> **CHALLENGE 1**
Using the article on the race for California's 52nd Congressional District, decide whether each statement agrees with it. Answer yes or no and quote the words that decide it.
(a) Peters raised $231,571 more than DeMaio.
(b) The campaign finance reports show the money spent by independent groups.
(c) DeMaio raised 34 percent of his total fundraising from PACs.

> **SOURCE TEXT**
┄┄┄┄┄┄

Democratic Rep. Scott Peters maintained a narrow financial advantage over GOP opponent Carl DeMaio as the two entered the final full month in the hard-fought race to represent California’s 52nd Congressional District.

Campaign finance reports released Wednesday show Peters outraised DeMaio by $231,571 and has a $26,292 advantage in cash on hand. The reports cover July 1 through Sept. 30.

The reports only document the financial state of the candidates’ own campaigns and do not provide any insight into the money being raised and spent by independent groups running TV and radio ads and sending fliers to voters. By law, the groups have to operate independently of the candidates.

Related story: Early voting underway in DeMaio-Peters congressional race.

During the latest reporting period, Peters raised $893,567 and spent $2,024,335, according to his report. He ended the period with $808,093 in available cash.

DeMaio raised $661,996.26 and spent $1,319,042, according to his report for the latest period. He ended the period with $781,801 in available cash.

As has been the case throughout the campaign, Peters greatly outpaced DeMaio in fundraising from political action committees. The Democrat raised $303,352 from PACs — or 34 percent of his total fundraising — during the latest reporting period. DeMaio raised $105,850 — 16 percent of his total fundraising during that period — from PACs.

In an email, Alex Roth, a spokesman for Peters, wrote: “Scott’s donors are largely people who support his bipartisan approach to problem-solving and who don’t want another flame-throwing obstructionist like Carl DeMaio in Congress.”

Dave McCulloch, a spokesman for the DeMaio campaign, declined to comment on Peters’ advantage in fundraising and cash on hand. Instead, he seized on the incumbent’s contributions from PACs.

In an email, McCulloch wrote: “Big business and Wall Street PACs who want special subsidies for themselves are backing Mr. Peters so he’ll do their bidding. Thousands of small business owners, including groups that represent them like NFIB [National Federation of Independent Business], are endorsing Carl DeMaio because of his commitment to fight for the little guy.”

In a phone interview, Roth responded by taking aim at the challenger’s support from wealthy conservative activists.

“DeMaio continues to get money from the tea party and the Koch Brothers, which is just more proof of his extremism,” Roth said, referring to billionaire executives Charles and David Koch of Koch Industries.

┄┄┄┄┄┄

> **INFORMATION SHOWN**
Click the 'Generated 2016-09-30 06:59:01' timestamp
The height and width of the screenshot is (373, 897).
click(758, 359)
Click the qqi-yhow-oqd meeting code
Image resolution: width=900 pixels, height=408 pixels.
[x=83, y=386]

┄┄┄┄┄┄

> **CHALLENGE 2**
Retype all six rows that come after the article, from the row about the timestamp to the last coordinate row, with every character unchanged.

> **OUTPUT 1**
(a) Yes: "Peters outraised DeMaio by $231,571"
(b) No: "do not provide any insight into the money being raised and spent by independent groups"
(c) No: "DeMaio raised $105,850 — 16 percent of his total fundraising during that period — from PACs."

> **OUTPUT 2**
Click the 'Generated 2016-09-30 06:59:01' timestamp
The height and width of the screenshot is (373, 897).
click(758, 359)
Click the qqi-yhow-oqd meeting code
Image resolution: width=900 pixels, height=408 pixels.
[x=83, y=386]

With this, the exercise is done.